These modules control configuration parsing, persistence, and the top-level benchmark entrypoint.

config.py

Configuration management for YAML-based configs, similar to the tf-binding project. Handles both YAML file loading and command-line argument parsing.

class scTimeBench.config.Config

Bases: object

Config class for both yaml and cli arguments.

class scTimeBench.config.CsvExportType(value)

Bases: Enum

An enumeration.

EMBEDDING = 'embedding'
GEX_PRED = 'gex_pred'
GRAPH_SIM = 'graph_sim'
class scTimeBench.config.CsvWriteMode(value)

Bases: Enum

An enumeration.

MERGE = 'merge'
SEPARATE = 'separate'
class scTimeBench.config.RunType(value)

Bases: Enum

An enumeration.

AUTO_TRAIN_TEST = 'auto_train_test'
EVAL_ONLY = 'eval_only'
PREPROCESS = 'preprocess'
TRAIN_ONLY = 'train_only'

Database manager using sqlite3.

This module provides a simple interface to interact with an SQLite database, including the setup of tables for storing: 1. Paths to processed datasets. 2. Paths to method checkpoints. 3. Paths to method predictions. 4. Metric results.

class scTimeBench.database.DatabaseManager(config: Config)

Bases: object

clear_tables()
close()
embedding_to_csv(output_csv_path, append=False)
get_dataset_id(method: MethodManager)
get_dataset_tag_from_id(dataset_id)
get_evals_per_method(method: MethodManager)
get_evals_per_metric(metric_name: str, metric_params: str)
get_method_output_path(method: MethodManager)
gex_pred_to_csv(output_csv_path, append=False)
graph_sim_to_csv(output_csv_path, append=False)
has_eval(method: MethodManager, metric_name: str, metric_params: str) bool
has_metric(name: str, parameters: str) bool
insert_dataset(dataset: BaseDataset)
insert_dataset_metric(dataset: BaseDataset, metric_name, metric_params, result)
insert_eval(method: MethodManager, metric_name: str, metric_params: str, result)
insert_method_output(method: MethodManager, output_path: str)
insert_metric(name: str, parameters: str)
print_all()
return_all()

main.py. Entrypoint for measuring trajectories in single-cell data, particularly involving gene regulatory networks and cell lineage information.

scTimeBench.main.iterate_csv_types(config: Config)
scTimeBench.main.main()

Main entrypoint for the scTimeBench (crispy-fishstick) package.

scTimeBench.main.plot(config: Config)
scTimeBench.main.print_available(config: Config)

Print available datasets and metrics.

scTimeBench.main.run_metrics(config: Config)

Run the specified metrics based on the provided configuration.

scTimeBench.main.to_csv(config: Config)
scTimeBench.main.view_evals_by_method(config: Config)

View evaluations grouped by method.

scTimeBench.main.view_evals_by_metric(config: Config)

View evaluations grouped by metric.

Dataset Infrastructure

These modules define dataset loading, preprocessing, shared constants, and utility helpers used throughout the benchmark.

Definitions to be shared by the benchmark and the method implementations.

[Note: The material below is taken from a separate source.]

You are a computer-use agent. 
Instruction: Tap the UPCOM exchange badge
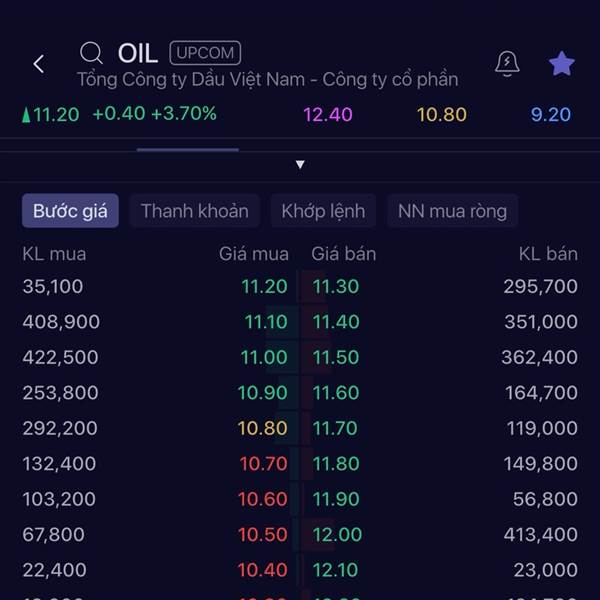click(205, 53)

class scTimeBench.shared.constants.ObservationColumns(value)

Bases: Enum

An enumeration.

CELL_TYPE = 'scTimeBench_cell_type'
TIMEPOINT = 'scTimeBench_timepoint'
class scTimeBench.shared.constants.RequiredOutputFiles(value)

Bases: Enum

An enumeration.

EMBEDDING = 'embedding.npy'
FROM_ZERO_TO_END_PRED_GEX = 'from_zero_to_end_predicted_gene_expression.h5ad'
NEXT_CELLTYPE = 'next_cell_type.parquet'
NEXT_TIMEPOINT_EMBEDDING = 'next_timepoint_embedding.npy'
NEXT_TIMEPOINT_GENE_EXPRESSION = 'next_timepoint_gene_expression.npy'
PRED_GRAPH = 'predicted_graph.npy'

Base preprocessor for datasets. Every metric will likely require different splits of the data, so this base class will define the necessary interface for dataset preprocessing.

class scTimeBench.shared.dataset.base.BaseDataset(dataset_dict, dataset_preprocessors: list[BaseDatasetPreprocessor], output_dir)

Bases: object

create_dataset_dir()

Create a directory for this dataset configuration under the given base path.

encode_dataset_dict()

Generate a string representation of the dataset configuration.

This can be used to cache processed datasets.

encode_preprocessors(i=None)

Generate a string representation of the applied dataset preprocessors and their parameters.

This can be used to cache processed datasets.

get_checkpoint_dir(i)

We define a checkpoint as the ith preprocessor in the pipeline. This is used to save intermediate results that take a while to get to (such as pseudotime estimation).

get_dataset_dir()

Get a unique directory name for this dataset configuration, which can be used for caching. This is based on the dataset name, the encoded dataset dictionary, and the encoded preprocessors.

It should be a hashable string that uniquely identifies the dataset configuration and applied preprocessors, so that we can cache processed datasets effectively.

get_name()

Get the name of the dataset from the configuration.

load_data()

This ensures that the dataset loading is done properly.

We require the following: 1. Load the data from the source. 2. Include observation metadata of cell_type, and timepoint. 3. Drop everything else not required, to speed up processing. 4. Apply the dataset preprocessors provided. 5. Return the train and test splits.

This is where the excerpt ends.